TASK DETAILS »
An exact copy of every record below is required, with the pictures left out.

RECORDS PROVIDED »
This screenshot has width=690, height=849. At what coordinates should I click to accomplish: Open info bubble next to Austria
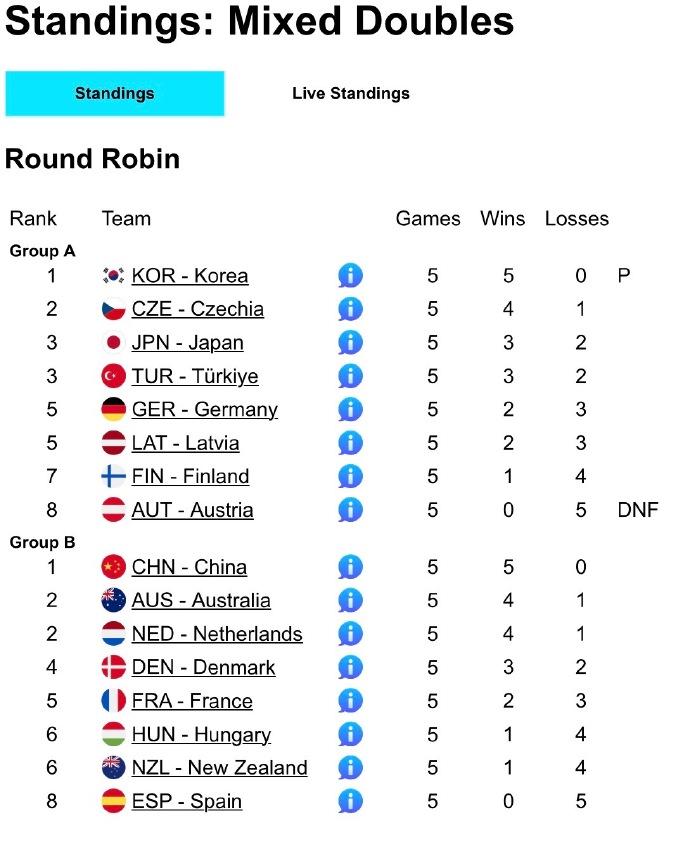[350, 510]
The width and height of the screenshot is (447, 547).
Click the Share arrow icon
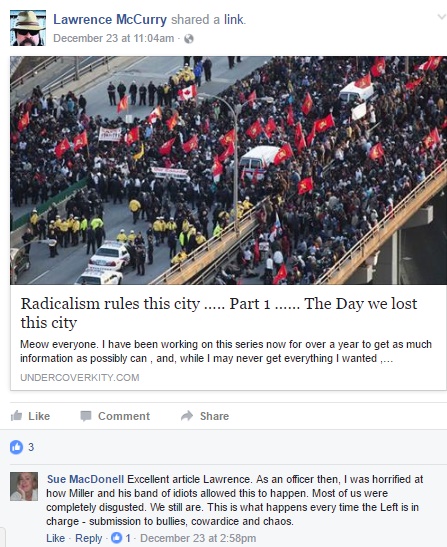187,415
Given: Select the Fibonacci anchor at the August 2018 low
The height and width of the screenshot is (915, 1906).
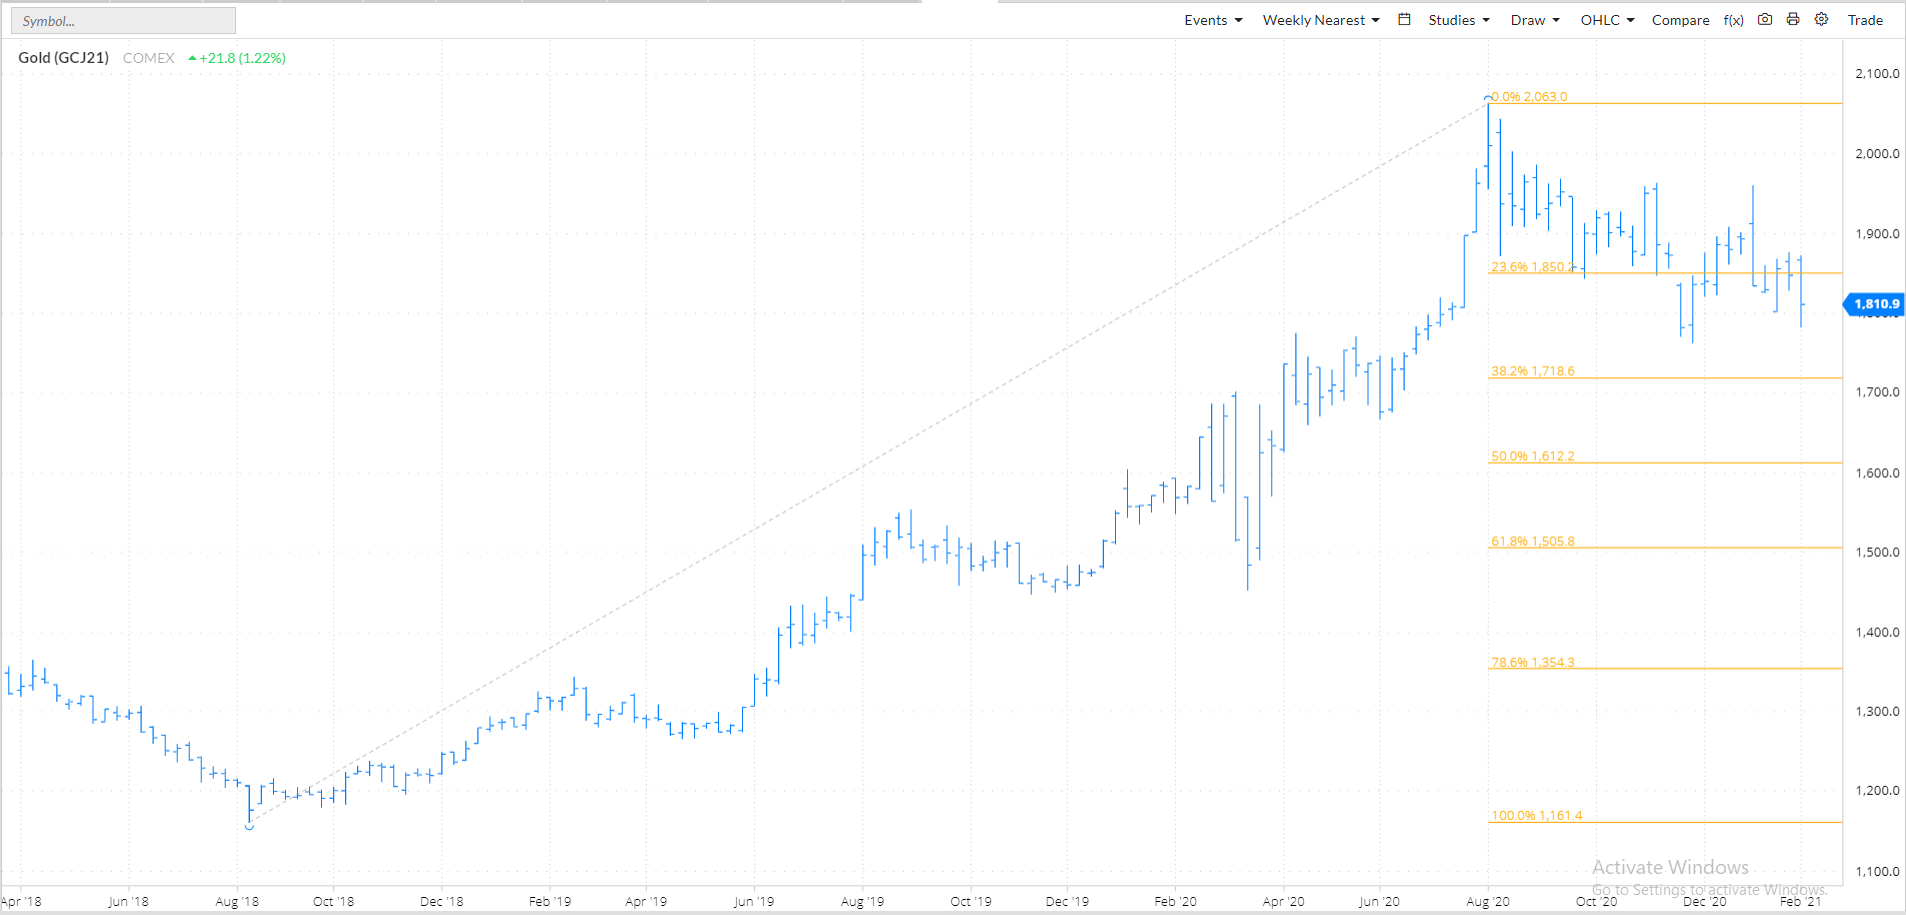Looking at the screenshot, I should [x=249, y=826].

ANSWER TO THIS TASK »
This screenshot has width=690, height=849. At what coordinates should I click to accomplish: Open info bubble next to Austria
[350, 510]
The width and height of the screenshot is (447, 547).
Click the Share arrow icon
187,415
Given: Select the Fibonacci anchor at the August 2018 low
The height and width of the screenshot is (915, 1906).
Looking at the screenshot, I should [x=249, y=826].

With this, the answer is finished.